Autism in the 21st Century
|Saturday, February 3, 2007|
|8:00 AM–9:00 AM |
|Area: AUT; Domain: Applied Research|
|Instruction Level: Basic|
|CE Instructor: Catherine Lord, Ph.D.|
|CATHERINE LORD (University of Michigan)|
|Dr. Catherine Lord, ABPP, is the director of the University of Michigan Autism and Communication Disorders Center (UMACC), a professor of psychology and psychiatry at the same institution, and a Senor Research Professor at the Center for Human Growth and Development. She completed degrees in psychology at UCLA and Harvard, and a clinical internship at Division TEACCH at the University of North Carolina at Chapel Hill.

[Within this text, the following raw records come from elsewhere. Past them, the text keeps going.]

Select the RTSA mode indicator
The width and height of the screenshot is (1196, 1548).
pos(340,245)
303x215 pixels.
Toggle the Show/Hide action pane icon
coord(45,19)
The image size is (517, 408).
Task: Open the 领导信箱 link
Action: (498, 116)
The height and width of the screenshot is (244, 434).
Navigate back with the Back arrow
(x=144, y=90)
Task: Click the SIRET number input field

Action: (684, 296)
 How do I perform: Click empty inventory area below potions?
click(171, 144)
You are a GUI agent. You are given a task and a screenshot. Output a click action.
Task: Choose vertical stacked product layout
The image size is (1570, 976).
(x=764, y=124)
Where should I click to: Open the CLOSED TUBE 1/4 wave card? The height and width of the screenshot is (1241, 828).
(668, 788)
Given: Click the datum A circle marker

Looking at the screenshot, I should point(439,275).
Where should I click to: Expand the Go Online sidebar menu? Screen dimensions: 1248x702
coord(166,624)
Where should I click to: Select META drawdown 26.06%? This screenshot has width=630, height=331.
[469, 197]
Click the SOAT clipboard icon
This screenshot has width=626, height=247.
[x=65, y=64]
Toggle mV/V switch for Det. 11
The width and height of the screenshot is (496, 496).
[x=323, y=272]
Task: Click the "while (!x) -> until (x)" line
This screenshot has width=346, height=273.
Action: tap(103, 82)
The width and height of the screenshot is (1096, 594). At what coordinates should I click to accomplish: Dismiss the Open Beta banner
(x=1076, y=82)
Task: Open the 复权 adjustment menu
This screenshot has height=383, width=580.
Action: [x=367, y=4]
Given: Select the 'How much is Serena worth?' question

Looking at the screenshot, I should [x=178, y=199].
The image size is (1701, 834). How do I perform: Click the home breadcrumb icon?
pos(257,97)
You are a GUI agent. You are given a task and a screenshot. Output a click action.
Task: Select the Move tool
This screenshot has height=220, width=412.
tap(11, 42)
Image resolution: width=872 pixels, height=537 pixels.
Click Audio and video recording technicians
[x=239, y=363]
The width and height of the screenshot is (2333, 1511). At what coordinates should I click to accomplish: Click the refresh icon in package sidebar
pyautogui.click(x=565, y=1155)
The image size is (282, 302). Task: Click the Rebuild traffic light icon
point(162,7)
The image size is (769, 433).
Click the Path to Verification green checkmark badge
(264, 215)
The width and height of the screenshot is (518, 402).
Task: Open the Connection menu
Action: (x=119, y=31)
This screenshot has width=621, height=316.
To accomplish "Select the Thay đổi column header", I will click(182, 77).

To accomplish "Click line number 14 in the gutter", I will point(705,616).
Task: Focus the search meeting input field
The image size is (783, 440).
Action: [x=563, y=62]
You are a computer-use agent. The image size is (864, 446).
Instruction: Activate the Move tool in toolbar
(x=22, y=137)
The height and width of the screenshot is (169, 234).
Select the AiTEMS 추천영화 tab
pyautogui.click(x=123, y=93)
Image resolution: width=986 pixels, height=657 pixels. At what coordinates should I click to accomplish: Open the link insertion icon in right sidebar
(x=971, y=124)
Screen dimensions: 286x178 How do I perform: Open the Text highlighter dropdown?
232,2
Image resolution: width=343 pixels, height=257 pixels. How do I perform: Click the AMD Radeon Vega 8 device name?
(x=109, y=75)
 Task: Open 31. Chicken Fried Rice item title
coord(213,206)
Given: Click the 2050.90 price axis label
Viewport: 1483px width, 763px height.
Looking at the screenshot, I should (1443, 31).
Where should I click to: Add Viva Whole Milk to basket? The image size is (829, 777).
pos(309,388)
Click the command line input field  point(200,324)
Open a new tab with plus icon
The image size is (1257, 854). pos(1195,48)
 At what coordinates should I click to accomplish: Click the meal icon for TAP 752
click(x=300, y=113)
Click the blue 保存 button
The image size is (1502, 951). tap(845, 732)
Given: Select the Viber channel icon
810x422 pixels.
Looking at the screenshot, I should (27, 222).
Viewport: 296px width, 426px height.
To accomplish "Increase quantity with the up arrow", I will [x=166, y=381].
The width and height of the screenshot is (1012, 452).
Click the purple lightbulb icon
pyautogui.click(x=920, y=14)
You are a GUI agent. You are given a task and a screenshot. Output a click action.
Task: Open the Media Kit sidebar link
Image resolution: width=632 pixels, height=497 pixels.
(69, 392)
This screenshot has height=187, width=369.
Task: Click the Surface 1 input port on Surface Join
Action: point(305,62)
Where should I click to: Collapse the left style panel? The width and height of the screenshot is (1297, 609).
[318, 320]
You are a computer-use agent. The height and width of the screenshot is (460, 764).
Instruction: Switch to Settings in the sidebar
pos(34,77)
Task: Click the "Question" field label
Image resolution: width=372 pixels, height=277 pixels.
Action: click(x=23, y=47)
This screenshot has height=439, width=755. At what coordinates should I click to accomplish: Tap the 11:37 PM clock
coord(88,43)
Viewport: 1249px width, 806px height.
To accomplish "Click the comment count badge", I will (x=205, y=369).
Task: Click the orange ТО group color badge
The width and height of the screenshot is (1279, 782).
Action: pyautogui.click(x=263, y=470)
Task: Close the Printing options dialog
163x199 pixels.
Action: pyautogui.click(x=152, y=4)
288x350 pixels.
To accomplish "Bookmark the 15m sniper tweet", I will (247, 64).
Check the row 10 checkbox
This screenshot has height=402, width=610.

Dr. Lord is a licensed clinical psychologist with specialties in diagnosis, social and communication development, and intervention in autism spectrum disorders (ASD). She is renowned for her work in longitudinal studies of social and communicative development in ASD. She was the Chair of the National Research Council (National Academy of Sciences) Committee on the Effectiveness of Early Intervention in Autism and is the author of the report, “Educating Children with Autism.” She has also been involved in the development of standardized diagnostic instruments for ASD with colleagues from the United Kingdom and the United States, that are now considered the gold standard for research diagnoses all over the world, including the Autism Diagnostic Observation Schedule (ADOS), an observational scale, and the Autism Diagnostic Interview – Revised (ADI-R), a parent interview.
Her work at UMACC involves (1) continued research in validity and longitudinal studies, early diagnosis of children with autism, and regression in children with autism; (2) clinical evaluations and diagnoses of children and adults who may have autism; and (3) training researchers and clinicians in the diagnosis of ASD.|
Dr. Lord will talk about recent theories and findings concerning the nature of Autism Spectrum Disorders (ASDs) and their diagnosis and treatment. The relationship and lack of relationships among neurobiological research, descriptive studies, and response to intervention will be discussed. New ways of thinking about ASDs and the implications for planning and carrying out treatment and educational approaches will be highlighted.